▸ EXERCISE GOAL:
Write out every line of the material below again, including the requests, but leave out the pictures. Multiply each coordinate in the answers by 2.45 and round it to a whole number, with halves rounded up.

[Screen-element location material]
+++++
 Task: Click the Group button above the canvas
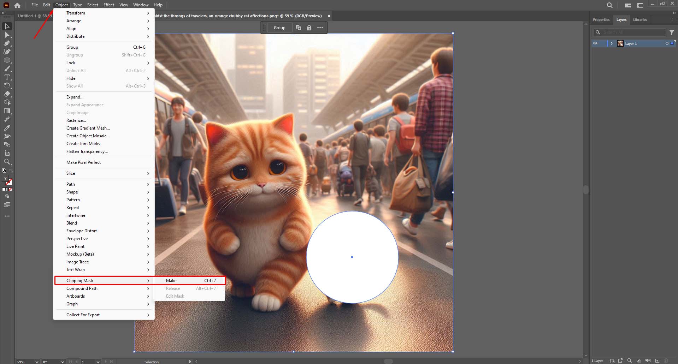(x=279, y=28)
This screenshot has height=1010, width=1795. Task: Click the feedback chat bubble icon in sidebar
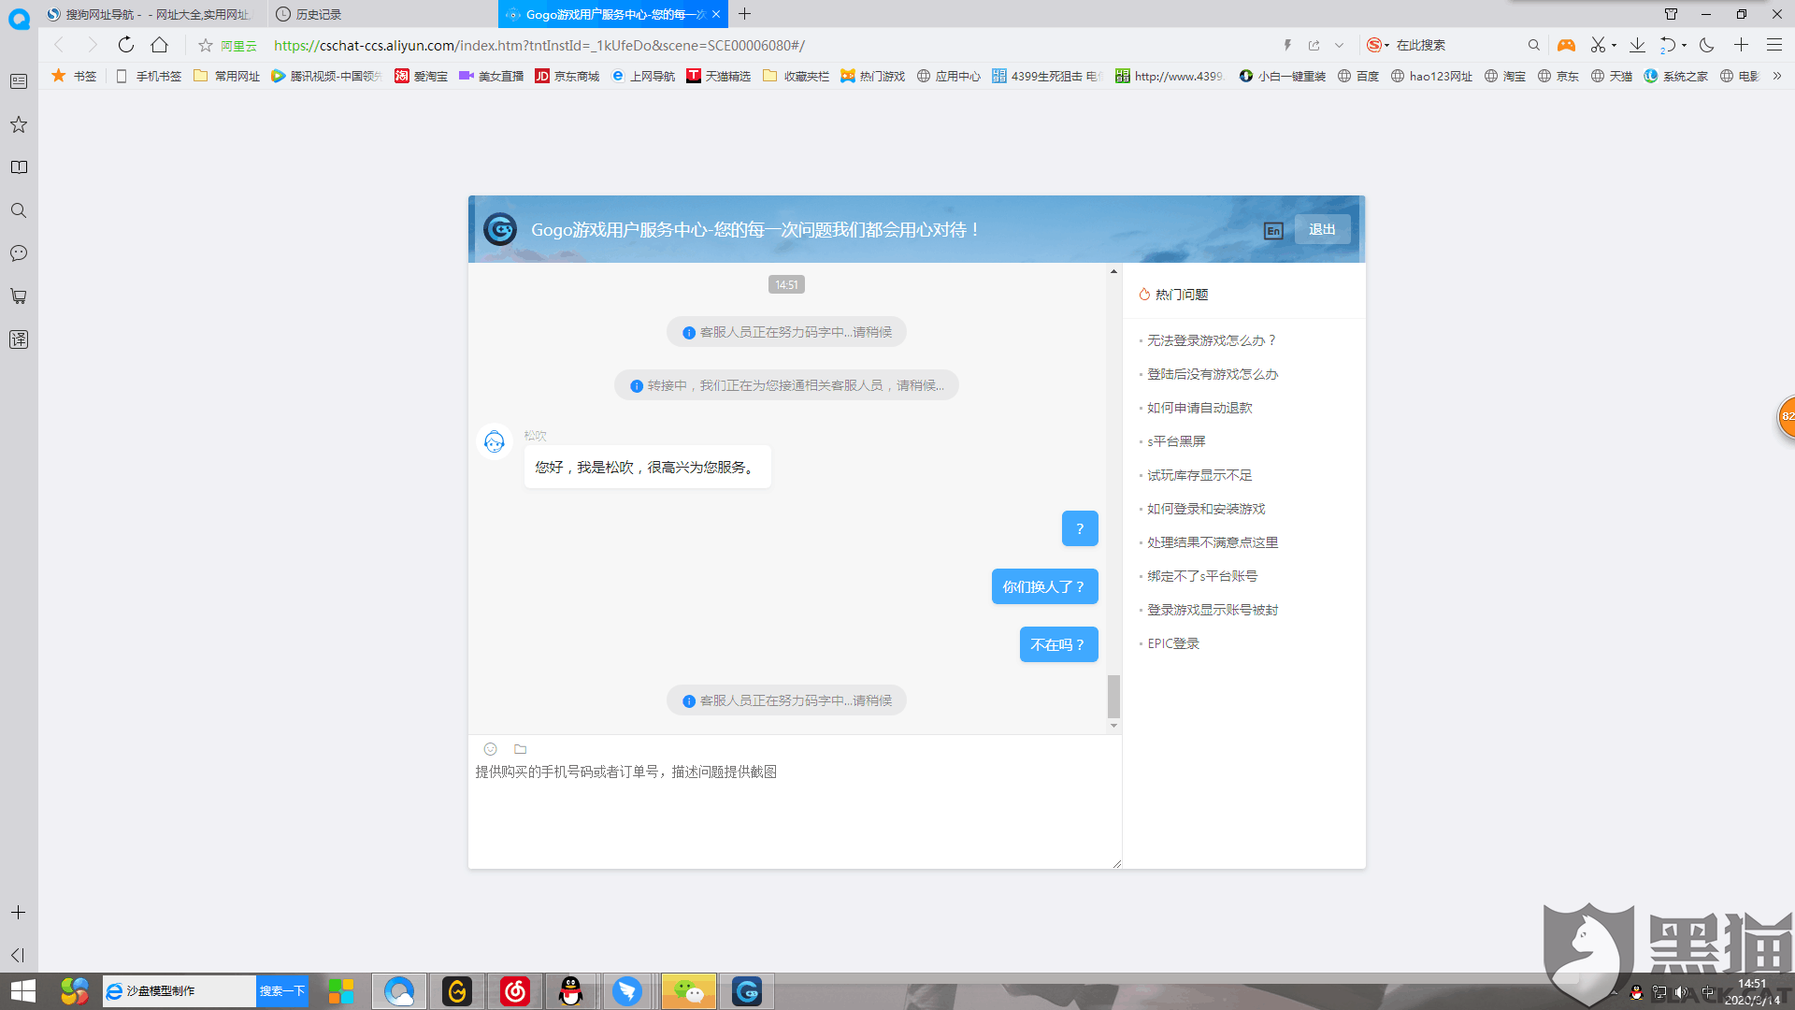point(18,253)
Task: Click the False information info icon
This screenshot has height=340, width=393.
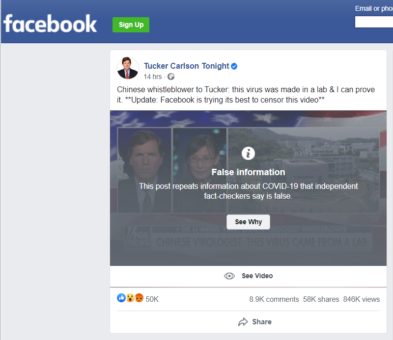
+++++
▸ OUTPUT FOR THIS EXERCISE:
 Task: Click the Group button above the canvas
(x=684, y=69)
This screenshot has height=1010, width=1795. Task: Click the feedback chat bubble icon in sidebar
point(44,620)
Task: Click the False information info icon
This screenshot has height=340, width=393.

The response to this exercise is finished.